==== Input data ====

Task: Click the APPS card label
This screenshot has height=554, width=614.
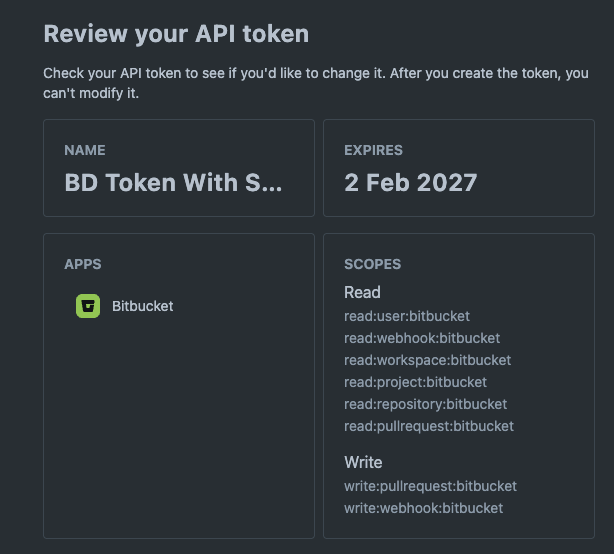Action: (83, 264)
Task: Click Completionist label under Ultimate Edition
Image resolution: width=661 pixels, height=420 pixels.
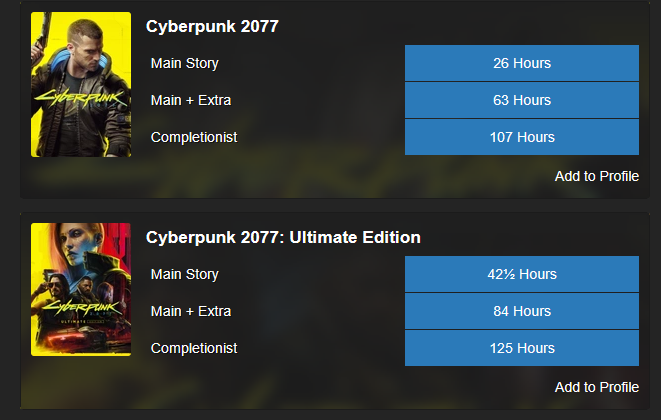Action: tap(193, 348)
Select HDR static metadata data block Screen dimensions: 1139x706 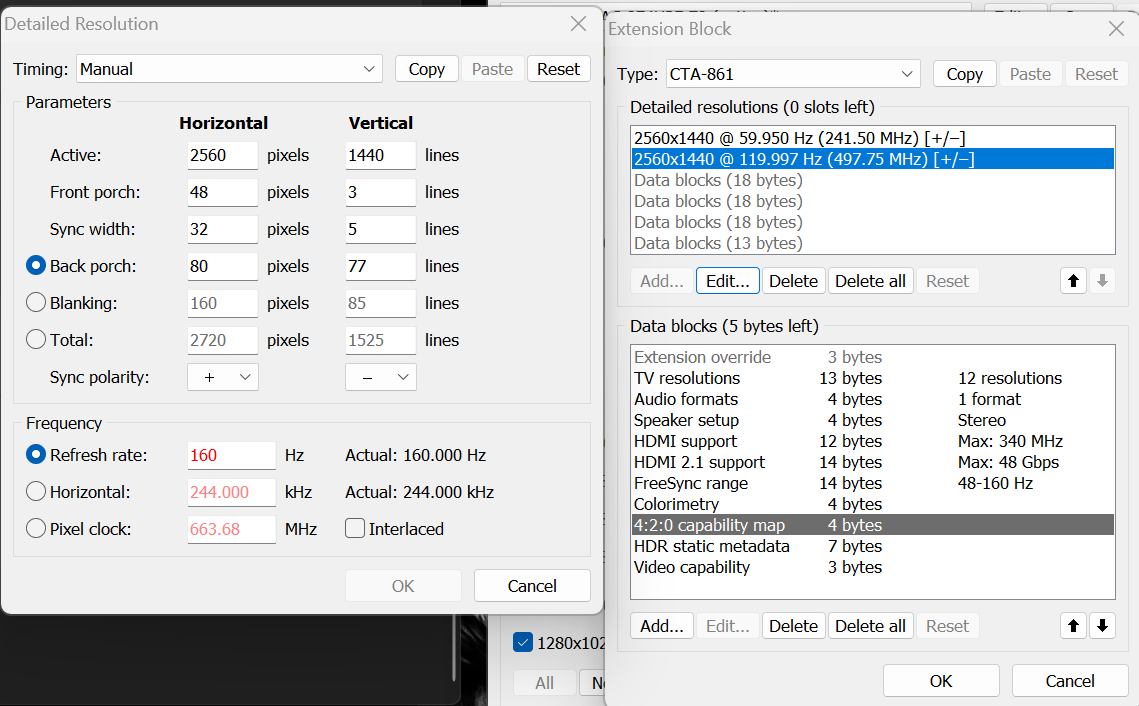[x=711, y=546]
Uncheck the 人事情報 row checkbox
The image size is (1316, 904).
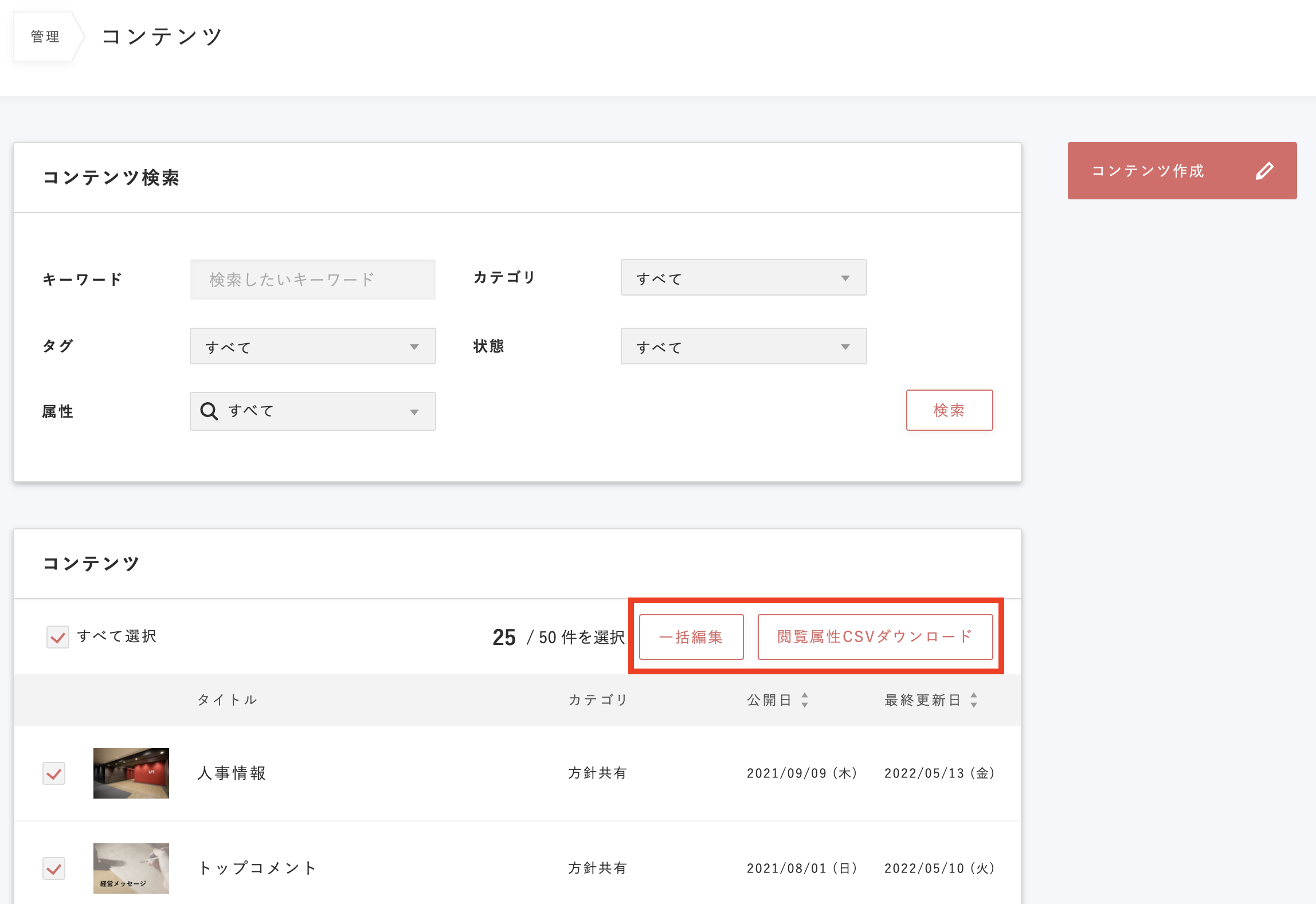pyautogui.click(x=54, y=773)
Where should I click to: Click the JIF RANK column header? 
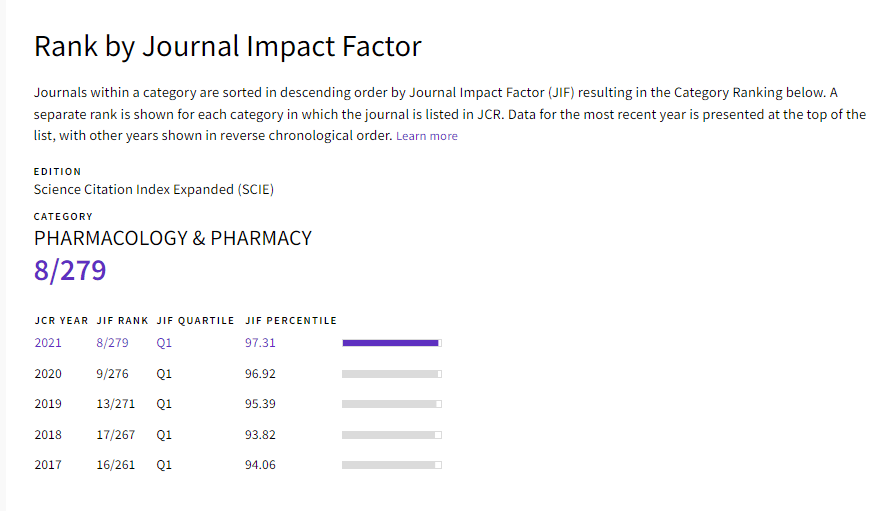pos(122,321)
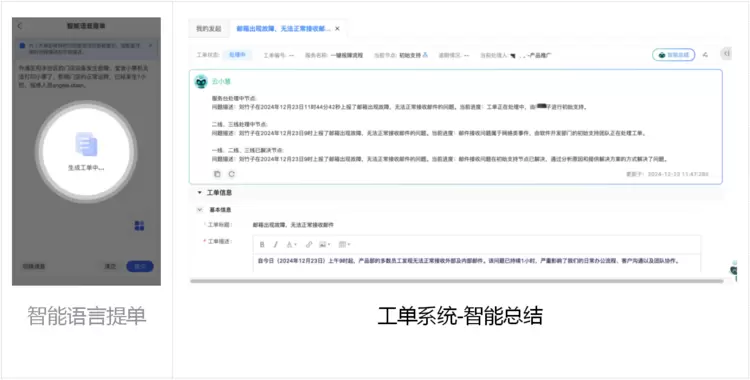Image resolution: width=750 pixels, height=380 pixels.
Task: Click the collapse side panel arrow icon
Action: 726,54
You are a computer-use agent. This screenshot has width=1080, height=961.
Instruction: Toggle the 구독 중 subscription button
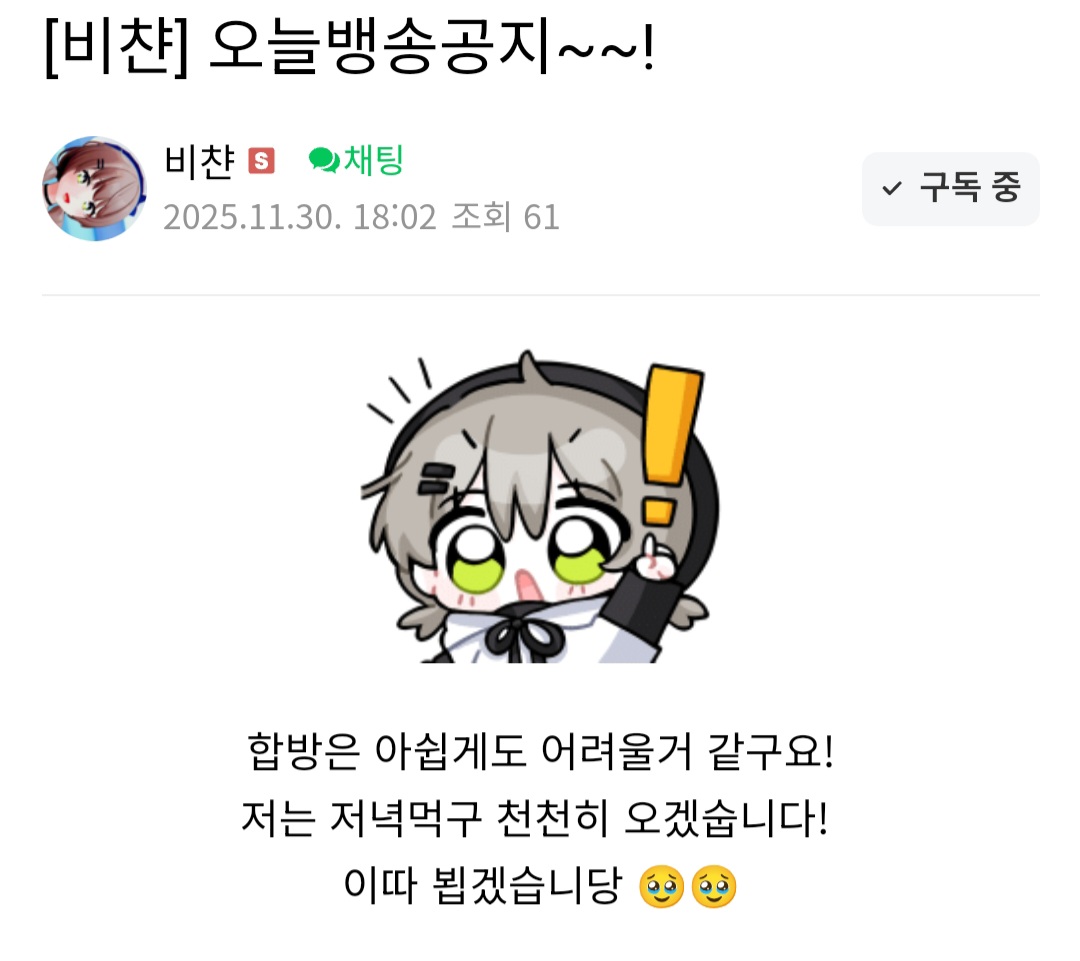click(951, 189)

====

**What the exercise asks**.
Rewrite only the items in the stretch from the line containing "Uncheck the 人事情報 row checkbox" through the line containing "Action: 726,54", replacing "column header" with "column heading" and changing nothing else. Leave the pictures out of your answer.

**Final result**.
Uncheck the 人事情報 row checkbox
The image size is (1316, 904).
pyautogui.click(x=54, y=773)
Where should I click to: Click the JIF RANK column heading? 
pos(122,321)
Image resolution: width=750 pixels, height=380 pixels.
Task: Click the collapse side panel arrow icon
Action: 726,54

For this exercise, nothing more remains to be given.